IL-12 enhances lymphoaccumulation by suppressing cell death of T cells in MRL- lpr/lpr mice.

Lymphoaccumulation occurs in MRL- lpr/lpr mice, because double-negative T cells (DNT cells) cannot be deleted due to their Fas mutation, i.e., lpr. We show here that IL-12 enhances in lymphoaccumulation by suppressing cell death of DNT cells in [corrected] MRL- lpr/lpr mice.

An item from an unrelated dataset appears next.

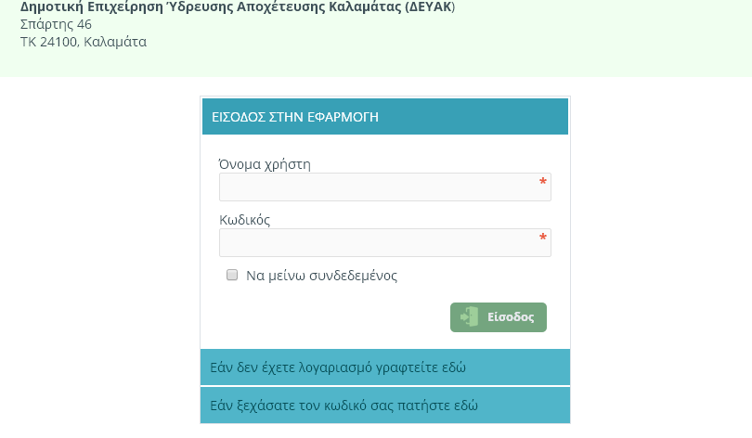The height and width of the screenshot is (438, 752).
Task: Click the ΤΚ 24100, Καλαμάτα line
Action: 84,42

It has been reported that viable DNT cells from MRL- lpr/lpr mice undergo rapid apoptosis in ordinary cell culture without additional stimulation, suggesting that unknown in vivo factors other than lpr suppress the apoptosis. In the present study, we found that plasma IL-12p40 monomer and/or homodimer level increased with age in MRL- lpr/lpr but not in MRL-+/+ mice, and the increase in IL-12 correlated well with lymphoaccumulation. Requirement of IL-12 in lymphoaccumulation and in suppressed cell death of DNT cells of MRL- lpr/lpr mice was assessed. When an antibody neutralizing IL-12 was injected into old MRL- lpr/lpr mice with high plasma IL-12 level, lymphoaccumulation was diminished. When IL-12p40- or IL-12p70-encoding plasmid was administered to young MRL- lpr/lpr mice before the plasma IL-12 level increases, lymphoaccumulation was enhanced. The ordinary cell culture-induced cell death of DNT cells from MRL- lpr/lpr mice was suppressed in the presence of IL-12. Since DNT cells produce IFN-gamma, a potent inducer of IL-12, the INF-gamma induced-IL-12 may enhance lymphoaccumulation in MRL- lpr/lpr mice.